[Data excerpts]
:::

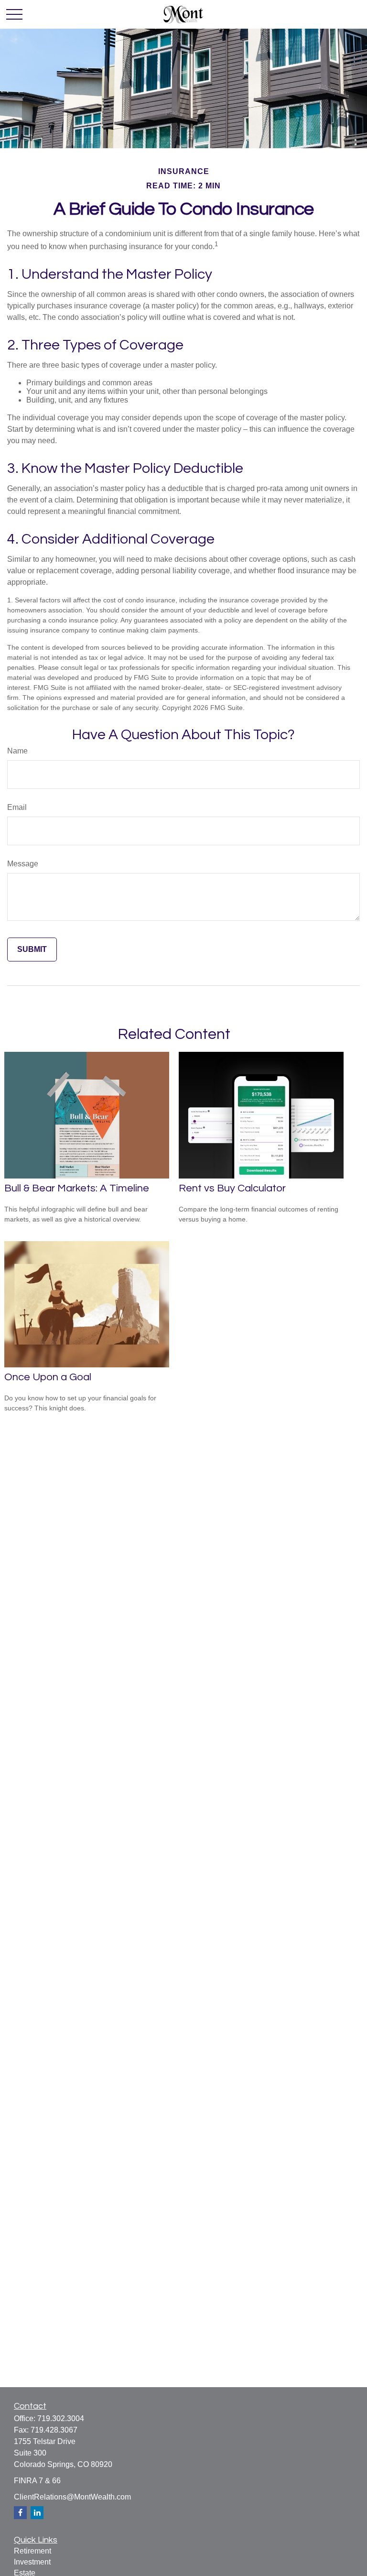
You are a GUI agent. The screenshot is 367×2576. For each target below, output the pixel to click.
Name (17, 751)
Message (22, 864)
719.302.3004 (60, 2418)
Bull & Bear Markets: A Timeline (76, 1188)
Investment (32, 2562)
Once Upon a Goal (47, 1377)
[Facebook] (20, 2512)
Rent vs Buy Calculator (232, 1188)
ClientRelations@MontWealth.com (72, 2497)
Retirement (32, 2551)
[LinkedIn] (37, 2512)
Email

:::

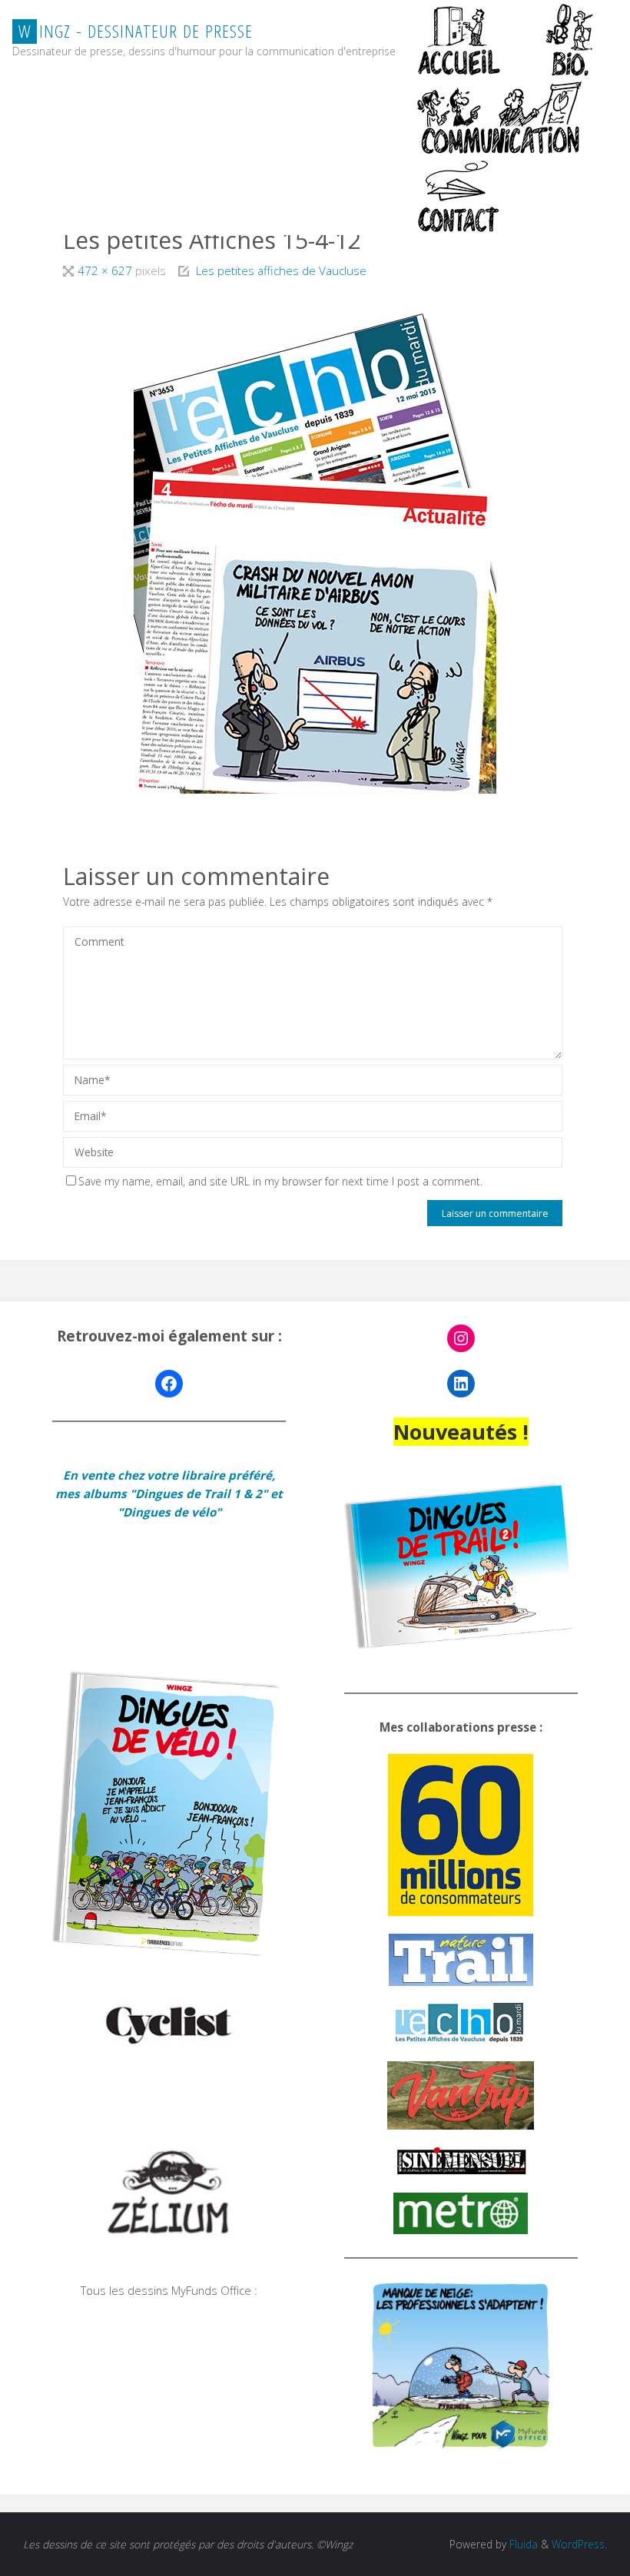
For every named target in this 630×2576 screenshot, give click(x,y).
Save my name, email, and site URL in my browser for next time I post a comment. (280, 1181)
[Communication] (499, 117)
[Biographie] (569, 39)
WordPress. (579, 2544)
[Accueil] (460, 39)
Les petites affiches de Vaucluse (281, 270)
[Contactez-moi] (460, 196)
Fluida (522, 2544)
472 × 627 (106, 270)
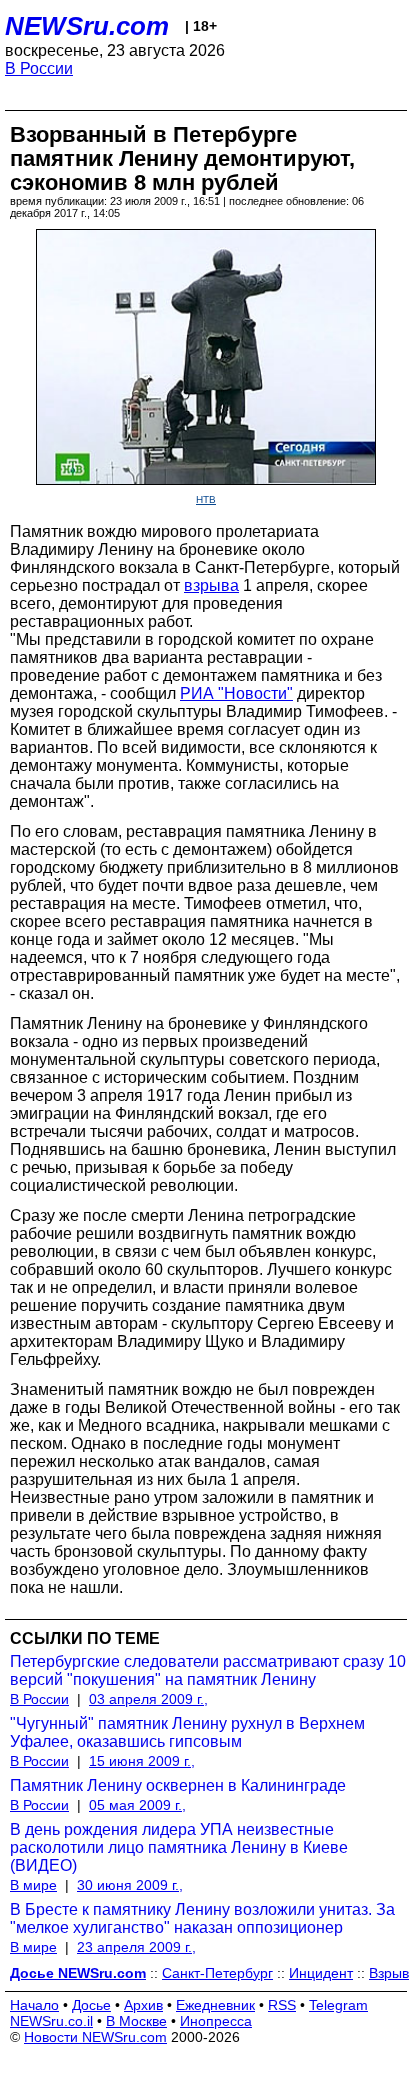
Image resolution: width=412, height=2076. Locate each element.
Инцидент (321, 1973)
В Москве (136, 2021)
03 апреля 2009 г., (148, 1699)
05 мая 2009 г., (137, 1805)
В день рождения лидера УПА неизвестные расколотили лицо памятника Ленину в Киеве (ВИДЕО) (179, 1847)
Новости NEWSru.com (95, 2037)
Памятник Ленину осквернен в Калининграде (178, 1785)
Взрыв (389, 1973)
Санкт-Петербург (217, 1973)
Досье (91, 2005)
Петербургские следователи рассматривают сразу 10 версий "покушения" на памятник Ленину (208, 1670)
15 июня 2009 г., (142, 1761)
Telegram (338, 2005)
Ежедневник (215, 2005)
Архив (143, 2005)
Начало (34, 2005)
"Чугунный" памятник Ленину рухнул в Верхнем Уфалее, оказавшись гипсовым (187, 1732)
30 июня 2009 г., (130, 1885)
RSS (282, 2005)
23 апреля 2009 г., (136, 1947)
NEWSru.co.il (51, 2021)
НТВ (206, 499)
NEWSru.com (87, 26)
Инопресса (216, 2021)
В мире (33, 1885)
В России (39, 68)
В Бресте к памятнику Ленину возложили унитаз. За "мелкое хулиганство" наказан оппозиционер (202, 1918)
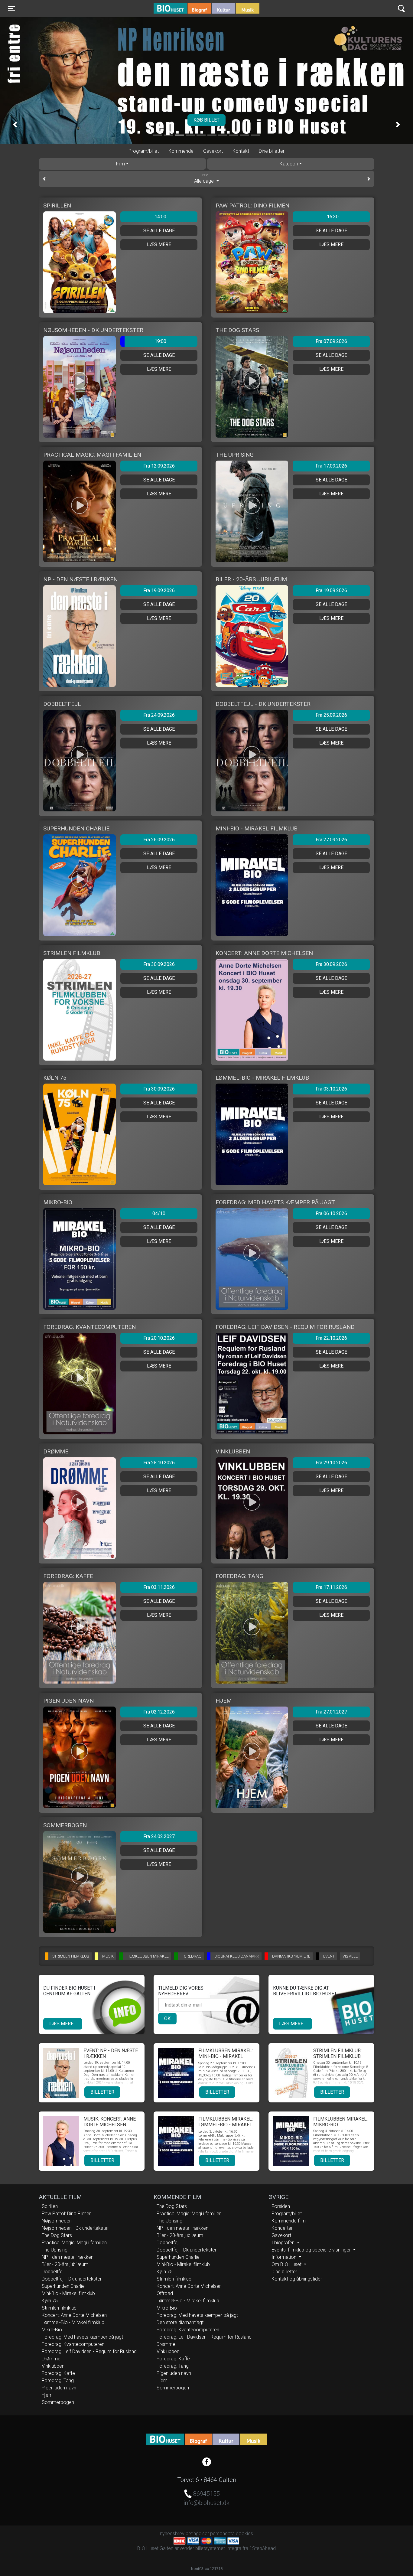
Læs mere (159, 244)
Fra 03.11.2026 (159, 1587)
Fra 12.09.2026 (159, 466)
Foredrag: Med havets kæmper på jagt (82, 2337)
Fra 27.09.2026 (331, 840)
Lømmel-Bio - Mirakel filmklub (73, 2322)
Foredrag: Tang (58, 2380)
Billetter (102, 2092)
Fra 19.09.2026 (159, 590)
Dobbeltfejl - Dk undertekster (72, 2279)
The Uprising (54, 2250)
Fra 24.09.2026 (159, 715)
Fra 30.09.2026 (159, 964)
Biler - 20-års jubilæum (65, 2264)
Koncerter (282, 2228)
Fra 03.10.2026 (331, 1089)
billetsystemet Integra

:::

Exercise goal: Count of lines with "Ленину": please work it out for the entries above and give the number by itself.

Completed task: 5